[SET EXERCISE]:
Write out, word for word, the part of the records that opens with the line containing "At what (x,y)" and closes with the line containing "Looking at the", both lines included, and leave the pictures out of your answer.

[GIVEN DATA]:
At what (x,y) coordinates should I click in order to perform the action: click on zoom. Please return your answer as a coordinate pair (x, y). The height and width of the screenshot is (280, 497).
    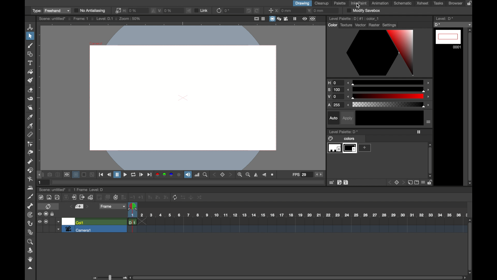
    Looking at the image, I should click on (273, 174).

--

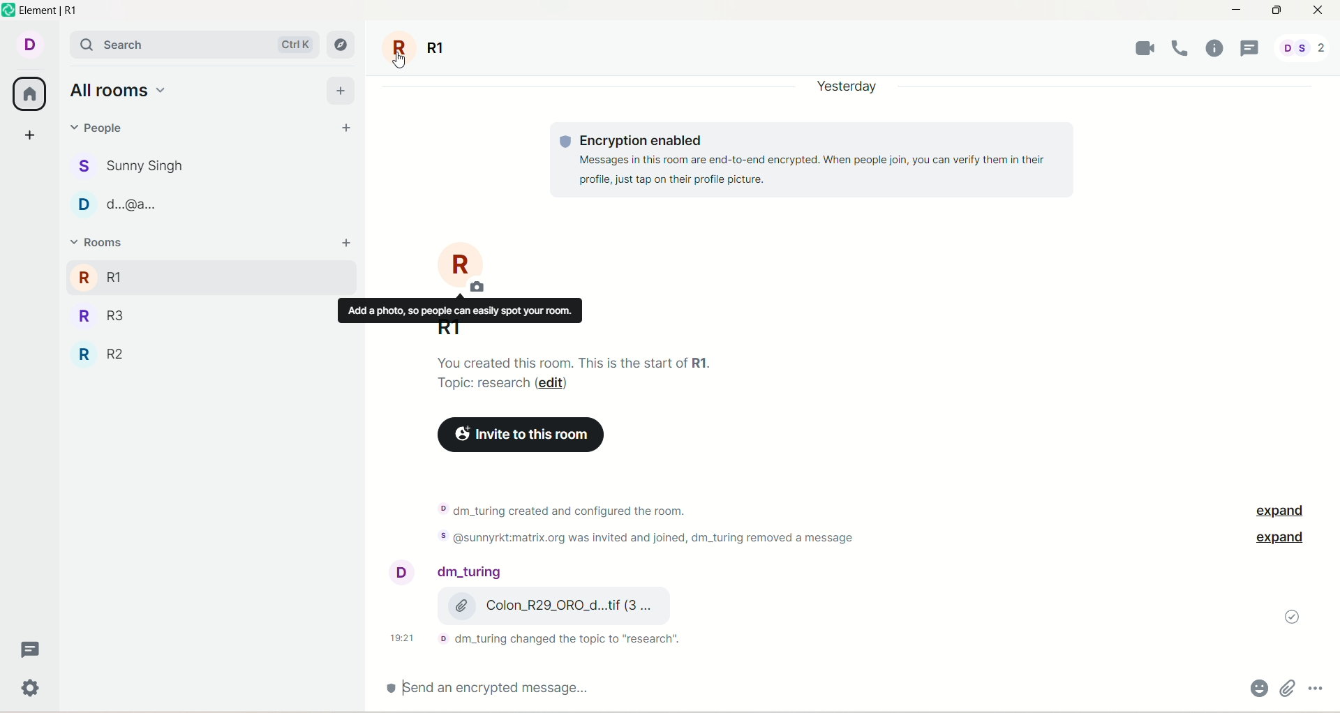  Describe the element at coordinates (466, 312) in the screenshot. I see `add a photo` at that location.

--

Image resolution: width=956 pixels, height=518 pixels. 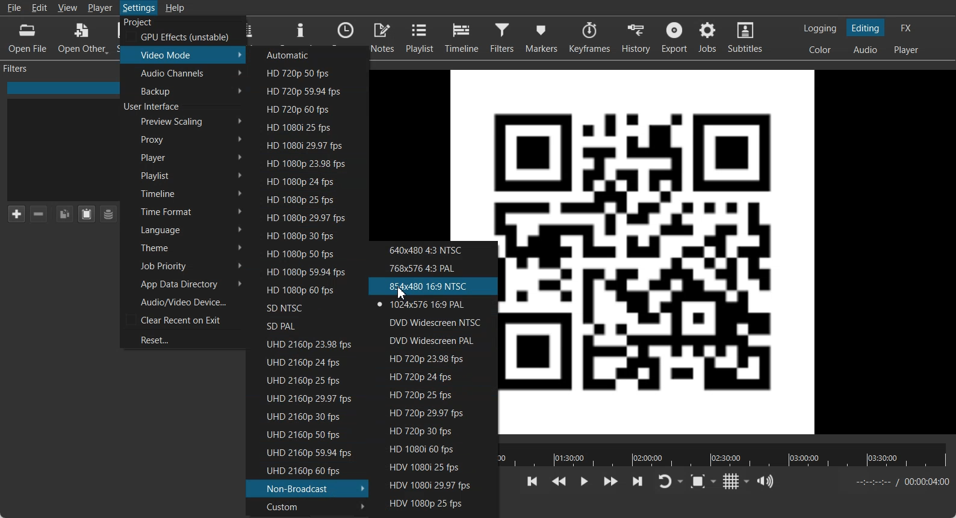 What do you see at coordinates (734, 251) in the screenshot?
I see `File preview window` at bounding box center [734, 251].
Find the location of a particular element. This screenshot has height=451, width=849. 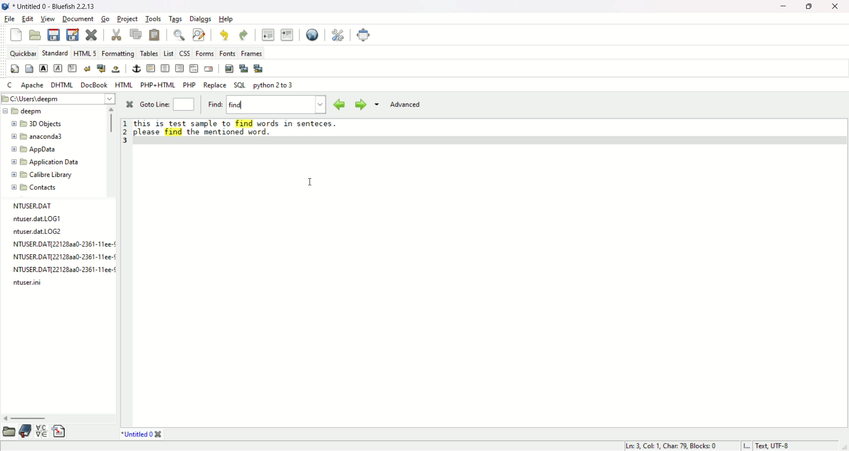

[PROBLEM SOLUTION]:
At what (x,y) coordinates should I click in order to perform the action: click on zoom. Please return your answer as a coordinate pair (x, y). The height and width of the screenshot is (280, 497).
    Looking at the image, I should click on (273, 174).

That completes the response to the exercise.